A common misconception is that the Polish Jewish communities who built wooden synagogues were blighted by poverty. This image may be an appropriate 19th and 20th century description, but Zabludow and similar synagogues from the 17th and 18th centuries were built by cosmopolitan, relatively affluent communities who could afford the highest regional standards of construction and craftsmanship. These wooden synagogues are an extraordinary phenomenon, worthy of high artistic standing among the wooden architecture of Europe and the world. They represent a high point in Jewish architectural art and religious painting, a tradition that was later abandoned by Eastern European Jews. This gives greater importance to the study of the subject. Today, these historic wooden synagogues remain only in the memories of a handful of survivors and in the limited but significant documentation.

Most fortunately, between the two World Wars, Professor Oskar Sosnowski of the Department of Architecture of the Polytechnic of Warsaw, and photographer and art historian Szymon Zajczyk directed architects and architect students to produce extensive documentation of these wooden structures through architectural drawings, replica paintings, and photographs. Recognizing the historical importance and artistic value of this architecture and fearing its impending destruction with the rise of anti-Semitism in Eastern Europe, this team compiled extensive data and produced architectural drawings, color and detail studies and photographs of many synagogues. Much of this project was destroyed during World War II but a substantial amount survived. Today the documentation is all that remain of the wooden synagogues of Poland.

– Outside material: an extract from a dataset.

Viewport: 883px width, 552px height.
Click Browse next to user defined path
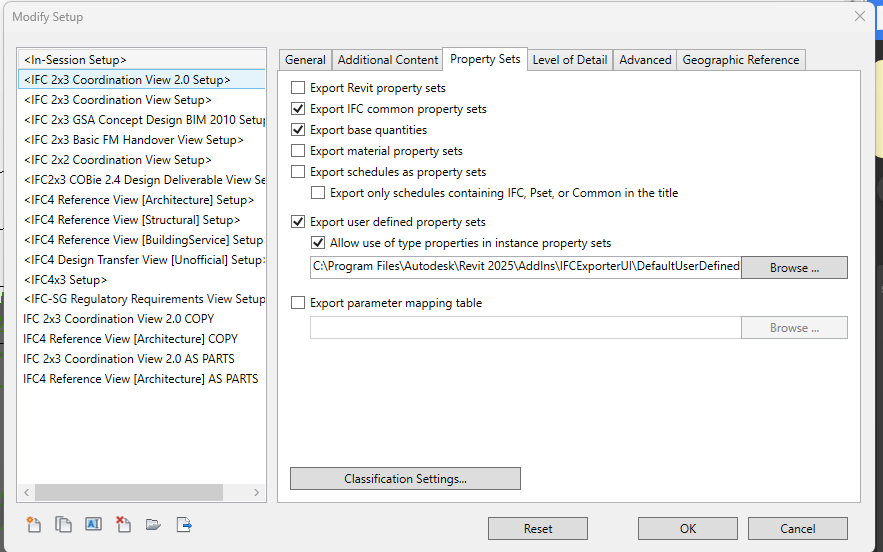pyautogui.click(x=794, y=268)
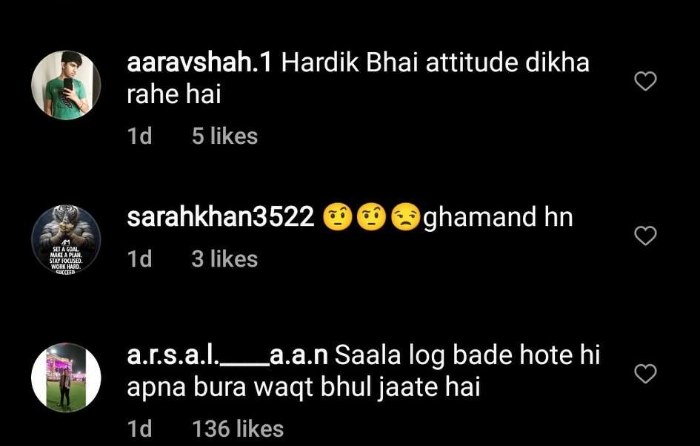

The current exhibition addresses the common misconception of Polish Jewish communities that build wooden synagogues as blighted by poverty. The image of the impoverished shtetl is an appropriate 19th and 20th century description but these buildings are monuments of the 17th and 18th century, a time referred to by some scholars as "a golden age" of shtetl Jewish history. These wooden synagogues were built by cosmopolitan, relatively affluent communities of people who could afford the highest regional standards of construction and craftsmanship. Conforming to the style of that period, wooden synagogues were an extraordinary architectural phenomenon, worthy of high artistic standing among the wooden architecture of Europe and the world.